Do you see a pattern similar to the power and control cycle and if so describe what you see throughout Andrew and Jenny’s relationship?

Jenny is a 25 year old girl who has been having difficult time at home. It is noted her in history that her father, who raised her, had a short temper and got angry often and in Jenny’s words “…some times he would just flip. You’ll never know why” and “when he’s angry somebody is gonna get it….” Jenny doesn’t like this violence but she can’t remember a time during her childhood when her father was not like that.

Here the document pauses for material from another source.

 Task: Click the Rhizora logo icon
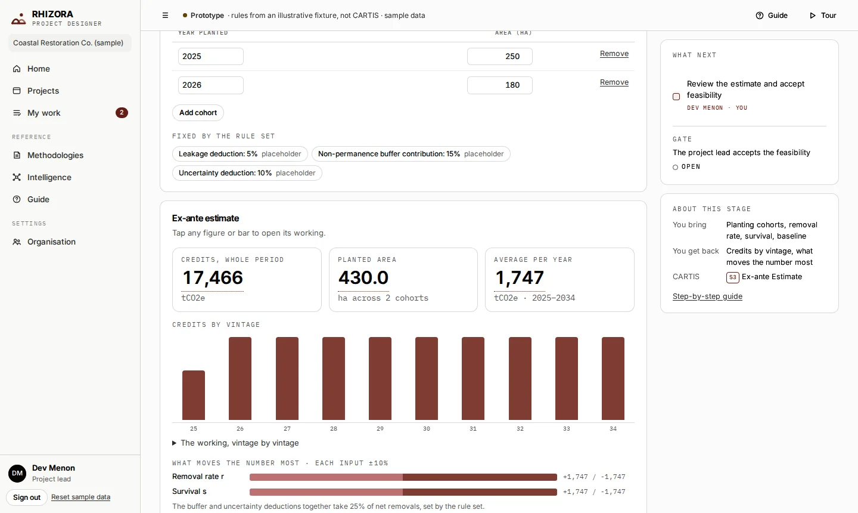tap(18, 19)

2 years ago she met Andrew, a 27 year old athletic male, who works in the same office as she does. Andrew started off by being an ideal boyfriend.  He was always in a good mood and pleased to see her at work.  They spent as much time together as possible particularly on weekends and some evenings after work.
Andrew has a lot of male friends and “lots of girls fancy him” because “he is a good looking guy”.

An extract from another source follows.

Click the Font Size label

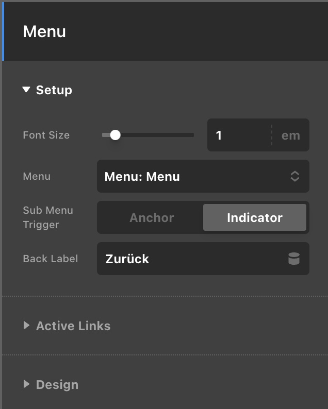tap(46, 135)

After a couple of months into their relationship Andrew started telling Jenny off when she talked to other men at work even though the conversations were innocent. Jenny’s friends talked to her about this, but, Jenny was adamant that he loved her so much he didn’t like her talking to other guys and that this was sweet.  Then Andrew became moody if Jenny wanted to see a female friend after work so she stopped meeting up with her friends and cut off contact with her family because they did not understand the relationship she has with him.

Andrew began texting her more than 20 times a day even though they were at the same work.  During the evenings if they were not together he would text her every 10 to 15 minutes asking what she was doing and who she had been talking to and what they were saying. Jenny thought he must really love her to keep doing this.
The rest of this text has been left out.